§ About this exercise: Transcribe all of the listing exactly.

§ Extracted information:
○ ○ ○ ○ ○

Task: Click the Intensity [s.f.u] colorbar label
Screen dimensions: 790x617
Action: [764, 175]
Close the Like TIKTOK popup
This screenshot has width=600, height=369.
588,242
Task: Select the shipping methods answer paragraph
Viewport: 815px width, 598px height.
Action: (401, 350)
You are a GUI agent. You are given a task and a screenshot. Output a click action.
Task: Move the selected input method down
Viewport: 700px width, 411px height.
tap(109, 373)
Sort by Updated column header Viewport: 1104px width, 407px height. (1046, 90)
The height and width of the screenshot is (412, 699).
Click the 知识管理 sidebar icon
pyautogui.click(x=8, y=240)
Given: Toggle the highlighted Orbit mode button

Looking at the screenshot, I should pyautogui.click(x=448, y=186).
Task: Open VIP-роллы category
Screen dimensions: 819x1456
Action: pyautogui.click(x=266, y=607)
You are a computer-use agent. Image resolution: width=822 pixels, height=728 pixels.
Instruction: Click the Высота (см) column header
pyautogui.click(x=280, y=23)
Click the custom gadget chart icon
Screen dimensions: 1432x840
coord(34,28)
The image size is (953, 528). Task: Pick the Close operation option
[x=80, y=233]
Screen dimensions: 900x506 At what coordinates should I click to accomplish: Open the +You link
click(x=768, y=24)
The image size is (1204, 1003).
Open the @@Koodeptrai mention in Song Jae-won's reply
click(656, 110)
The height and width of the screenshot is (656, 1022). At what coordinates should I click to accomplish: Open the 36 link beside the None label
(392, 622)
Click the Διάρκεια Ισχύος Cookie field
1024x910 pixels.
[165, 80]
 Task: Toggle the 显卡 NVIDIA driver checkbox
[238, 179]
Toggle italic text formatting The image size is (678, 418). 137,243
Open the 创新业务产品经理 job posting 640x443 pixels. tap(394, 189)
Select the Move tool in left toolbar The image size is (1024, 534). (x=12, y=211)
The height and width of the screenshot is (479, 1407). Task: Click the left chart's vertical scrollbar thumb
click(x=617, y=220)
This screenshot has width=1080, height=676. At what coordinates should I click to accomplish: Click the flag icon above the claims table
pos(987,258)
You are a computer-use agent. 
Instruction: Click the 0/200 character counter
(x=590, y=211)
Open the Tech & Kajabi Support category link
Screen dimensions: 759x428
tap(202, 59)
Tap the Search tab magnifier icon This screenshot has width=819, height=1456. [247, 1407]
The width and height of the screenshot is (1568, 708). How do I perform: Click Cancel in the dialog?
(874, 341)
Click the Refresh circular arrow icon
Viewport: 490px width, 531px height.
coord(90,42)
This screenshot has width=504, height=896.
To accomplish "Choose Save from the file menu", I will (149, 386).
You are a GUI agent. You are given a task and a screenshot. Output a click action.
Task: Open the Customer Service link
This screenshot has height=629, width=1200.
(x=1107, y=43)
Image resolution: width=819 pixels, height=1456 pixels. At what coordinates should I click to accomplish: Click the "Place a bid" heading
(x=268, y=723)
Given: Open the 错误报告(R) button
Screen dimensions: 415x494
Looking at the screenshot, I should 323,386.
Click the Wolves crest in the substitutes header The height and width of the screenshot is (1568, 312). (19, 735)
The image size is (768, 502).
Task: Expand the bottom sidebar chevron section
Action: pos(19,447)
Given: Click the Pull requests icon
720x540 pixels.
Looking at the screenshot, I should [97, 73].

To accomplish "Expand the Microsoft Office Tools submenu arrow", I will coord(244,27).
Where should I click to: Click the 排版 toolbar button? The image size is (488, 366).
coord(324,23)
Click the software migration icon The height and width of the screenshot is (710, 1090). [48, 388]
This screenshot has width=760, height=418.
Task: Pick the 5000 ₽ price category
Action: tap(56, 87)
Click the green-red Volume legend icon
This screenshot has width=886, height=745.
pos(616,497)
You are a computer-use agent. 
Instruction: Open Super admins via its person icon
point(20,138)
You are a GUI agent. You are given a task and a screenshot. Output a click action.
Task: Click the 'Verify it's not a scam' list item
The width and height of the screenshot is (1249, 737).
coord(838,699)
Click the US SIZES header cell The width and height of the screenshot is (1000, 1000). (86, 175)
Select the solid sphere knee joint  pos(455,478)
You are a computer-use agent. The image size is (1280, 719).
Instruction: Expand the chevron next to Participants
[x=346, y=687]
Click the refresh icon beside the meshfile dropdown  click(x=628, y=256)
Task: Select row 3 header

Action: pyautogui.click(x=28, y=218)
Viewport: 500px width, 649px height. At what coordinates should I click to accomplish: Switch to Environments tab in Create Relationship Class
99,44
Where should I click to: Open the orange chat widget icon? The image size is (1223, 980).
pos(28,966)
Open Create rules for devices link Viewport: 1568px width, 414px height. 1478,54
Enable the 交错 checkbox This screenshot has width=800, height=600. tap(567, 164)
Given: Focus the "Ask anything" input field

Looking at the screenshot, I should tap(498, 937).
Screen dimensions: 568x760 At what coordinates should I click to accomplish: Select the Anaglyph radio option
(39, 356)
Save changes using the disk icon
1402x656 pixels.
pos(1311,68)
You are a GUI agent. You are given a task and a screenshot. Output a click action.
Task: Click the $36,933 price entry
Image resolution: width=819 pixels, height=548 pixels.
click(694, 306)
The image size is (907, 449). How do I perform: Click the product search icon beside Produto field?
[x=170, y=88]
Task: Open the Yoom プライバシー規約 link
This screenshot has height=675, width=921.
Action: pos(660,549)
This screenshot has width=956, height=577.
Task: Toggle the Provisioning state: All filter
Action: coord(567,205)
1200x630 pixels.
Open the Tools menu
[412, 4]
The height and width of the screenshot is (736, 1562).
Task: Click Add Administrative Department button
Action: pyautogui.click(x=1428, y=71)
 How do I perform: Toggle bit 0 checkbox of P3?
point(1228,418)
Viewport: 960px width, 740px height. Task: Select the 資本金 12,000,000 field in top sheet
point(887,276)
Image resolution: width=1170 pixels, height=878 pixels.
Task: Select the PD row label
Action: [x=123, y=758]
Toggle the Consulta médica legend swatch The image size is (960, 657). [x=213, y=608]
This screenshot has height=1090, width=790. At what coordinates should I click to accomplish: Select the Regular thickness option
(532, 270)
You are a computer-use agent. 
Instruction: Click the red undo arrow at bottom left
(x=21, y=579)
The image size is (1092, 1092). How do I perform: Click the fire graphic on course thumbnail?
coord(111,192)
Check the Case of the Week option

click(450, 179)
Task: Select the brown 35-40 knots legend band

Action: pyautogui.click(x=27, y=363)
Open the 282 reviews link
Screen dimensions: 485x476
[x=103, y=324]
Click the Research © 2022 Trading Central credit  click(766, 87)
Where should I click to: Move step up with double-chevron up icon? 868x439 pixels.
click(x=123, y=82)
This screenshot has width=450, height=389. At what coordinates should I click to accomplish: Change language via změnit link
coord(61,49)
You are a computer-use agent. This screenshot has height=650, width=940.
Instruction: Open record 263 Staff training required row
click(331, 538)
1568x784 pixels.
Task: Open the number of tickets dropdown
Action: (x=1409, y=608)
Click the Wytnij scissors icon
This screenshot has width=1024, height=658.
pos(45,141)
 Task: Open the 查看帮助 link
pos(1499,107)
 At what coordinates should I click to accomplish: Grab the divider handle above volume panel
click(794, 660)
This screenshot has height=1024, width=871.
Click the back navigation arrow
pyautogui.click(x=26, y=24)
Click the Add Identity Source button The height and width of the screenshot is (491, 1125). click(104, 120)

○ ○ ○ ○ ○

§ Solution for this problem:
Task: Click the Intensity [s.f.u] colorbar label
Screen dimensions: 790x617
Action: [764, 175]
Close the Like TIKTOK popup
This screenshot has width=600, height=369.
588,242
Task: Select the shipping methods answer paragraph
Viewport: 815px width, 598px height.
Action: (401, 350)
You are a GUI agent. You are given a task and a screenshot. Output a click action.
Task: Move the selected input method down
Viewport: 700px width, 411px height.
tap(109, 373)
Sort by Updated column header Viewport: 1104px width, 407px height. (1046, 90)
The height and width of the screenshot is (412, 699).
Click the 知识管理 sidebar icon
pyautogui.click(x=8, y=240)
Given: Toggle the highlighted Orbit mode button

Looking at the screenshot, I should pyautogui.click(x=448, y=186).
Task: Open VIP-роллы category
Screen dimensions: 819x1456
Action: pyautogui.click(x=266, y=607)
You are a computer-use agent. Image resolution: width=822 pixels, height=728 pixels.
Instruction: Click the Высота (см) column header
pyautogui.click(x=280, y=23)
Click the custom gadget chart icon
Screen dimensions: 1432x840
coord(34,28)
The image size is (953, 528). Task: Pick the Close operation option
[x=80, y=233]
Screen dimensions: 900x506 At what coordinates should I click to accomplish: Open the +You link
click(x=768, y=24)
The image size is (1204, 1003).
Open the @@Koodeptrai mention in Song Jae-won's reply
click(656, 110)
The height and width of the screenshot is (656, 1022). At what coordinates should I click to accomplish: Open the 36 link beside the None label
(392, 622)
Click the Διάρκεια Ισχύος Cookie field
1024x910 pixels.
[165, 80]
 Task: Toggle the 显卡 NVIDIA driver checkbox
[238, 179]
Toggle italic text formatting The image size is (678, 418). 137,243
Open the 创新业务产品经理 job posting 640x443 pixels. tap(394, 189)
Select the Move tool in left toolbar The image size is (1024, 534). (x=12, y=211)
The height and width of the screenshot is (479, 1407). Task: Click the left chart's vertical scrollbar thumb
click(x=617, y=220)
This screenshot has width=1080, height=676. At what coordinates should I click to accomplish: Click the flag icon above the claims table
pos(987,258)
You are a computer-use agent. 
Instruction: Click the 0/200 character counter
(x=590, y=211)
Open the Tech & Kajabi Support category link
Screen dimensions: 759x428
tap(202, 59)
Tap the Search tab magnifier icon This screenshot has width=819, height=1456. [247, 1407]
The width and height of the screenshot is (1568, 708). How do I perform: Click Cancel in the dialog?
(874, 341)
Click the Refresh circular arrow icon
Viewport: 490px width, 531px height.
coord(90,42)
This screenshot has width=504, height=896.
To accomplish "Choose Save from the file menu", I will (149, 386).
You are a GUI agent. You are given a task and a screenshot. Output a click action.
Task: Open the Customer Service link
This screenshot has height=629, width=1200.
(x=1107, y=43)
Image resolution: width=819 pixels, height=1456 pixels. At what coordinates should I click to accomplish: Click the "Place a bid" heading
(x=268, y=723)
Given: Open the 错误报告(R) button
Screen dimensions: 415x494
Looking at the screenshot, I should 323,386.
Click the Wolves crest in the substitutes header The height and width of the screenshot is (1568, 312). (19, 735)
The image size is (768, 502).
Task: Expand the bottom sidebar chevron section
Action: pos(19,447)
Given: Click the Pull requests icon
720x540 pixels.
Looking at the screenshot, I should [97, 73].

To accomplish "Expand the Microsoft Office Tools submenu arrow", I will coord(244,27).
Where should I click to: Click the 排版 toolbar button? The image size is (488, 366).
coord(324,23)
Click the software migration icon The height and width of the screenshot is (710, 1090). [48, 388]
This screenshot has width=760, height=418.
Task: Pick the 5000 ₽ price category
Action: tap(56, 87)
Click the green-red Volume legend icon
This screenshot has width=886, height=745.
pos(616,497)
You are a computer-use agent. 
Instruction: Open Super admins via its person icon
point(20,138)
You are a GUI agent. You are given a task and a screenshot. Output a click action.
Task: Click the 'Verify it's not a scam' list item
The width and height of the screenshot is (1249, 737).
coord(838,699)
Click the US SIZES header cell The width and height of the screenshot is (1000, 1000). (86, 175)
Select the solid sphere knee joint  pos(455,478)
You are a computer-use agent. The image size is (1280, 719).
Instruction: Expand the chevron next to Participants
[x=346, y=687]
Click the refresh icon beside the meshfile dropdown  click(x=628, y=256)
Task: Select row 3 header

Action: pyautogui.click(x=28, y=218)
Viewport: 500px width, 649px height. At what coordinates should I click to accomplish: Switch to Environments tab in Create Relationship Class
99,44
Where should I click to: Open the orange chat widget icon? The image size is (1223, 980).
pos(28,966)
Open Create rules for devices link Viewport: 1568px width, 414px height. 1478,54
Enable the 交错 checkbox This screenshot has width=800, height=600. tap(567, 164)
Given: Focus the "Ask anything" input field

Looking at the screenshot, I should tap(498, 937).
Screen dimensions: 568x760 At what coordinates should I click to accomplish: Select the Anaglyph radio option
(39, 356)
Save changes using the disk icon
1402x656 pixels.
pos(1311,68)
You are a GUI agent. You are given a task and a screenshot. Output a click action.
Task: Click the $36,933 price entry
Image resolution: width=819 pixels, height=548 pixels.
click(694, 306)
The image size is (907, 449). How do I perform: Click the product search icon beside Produto field?
[x=170, y=88]
Task: Open the Yoom プライバシー規約 link
This screenshot has height=675, width=921.
Action: pos(660,549)
This screenshot has width=956, height=577.
Task: Toggle the Provisioning state: All filter
Action: coord(567,205)
1200x630 pixels.
Open the Tools menu
[412, 4]
The height and width of the screenshot is (736, 1562).
Task: Click Add Administrative Department button
Action: pyautogui.click(x=1428, y=71)
 How do I perform: Toggle bit 0 checkbox of P3?
point(1228,418)
Viewport: 960px width, 740px height. Task: Select the 資本金 12,000,000 field in top sheet
point(887,276)
Image resolution: width=1170 pixels, height=878 pixels.
Task: Select the PD row label
Action: [x=123, y=758]
Toggle the Consulta médica legend swatch The image size is (960, 657). [x=213, y=608]
This screenshot has height=1090, width=790. At what coordinates should I click to accomplish: Select the Regular thickness option
(532, 270)
You are a computer-use agent. 
Instruction: Click the red undo arrow at bottom left
(x=21, y=579)
The image size is (1092, 1092). How do I perform: Click the fire graphic on course thumbnail?
coord(111,192)
Check the Case of the Week option

click(450, 179)
Task: Select the brown 35-40 knots legend band

Action: pyautogui.click(x=27, y=363)
Open the 282 reviews link
Screen dimensions: 485x476
[x=103, y=324]
Click the Research © 2022 Trading Central credit  click(766, 87)
Where should I click to: Move step up with double-chevron up icon? 868x439 pixels.
click(x=123, y=82)
This screenshot has width=450, height=389. At what coordinates should I click to accomplish: Change language via změnit link
coord(61,49)
You are a computer-use agent. This screenshot has height=650, width=940.
Instruction: Open record 263 Staff training required row
click(331, 538)
1568x784 pixels.
Task: Open the number of tickets dropdown
Action: (x=1409, y=608)
Click the Wytnij scissors icon
This screenshot has width=1024, height=658.
pos(45,141)
 Task: Open the 查看帮助 link
pos(1499,107)
 At what coordinates should I click to accomplish: Grab the divider handle above volume panel
click(794, 660)
This screenshot has height=1024, width=871.
Click the back navigation arrow
pyautogui.click(x=26, y=24)
Click the Add Identity Source button The height and width of the screenshot is (491, 1125). click(104, 120)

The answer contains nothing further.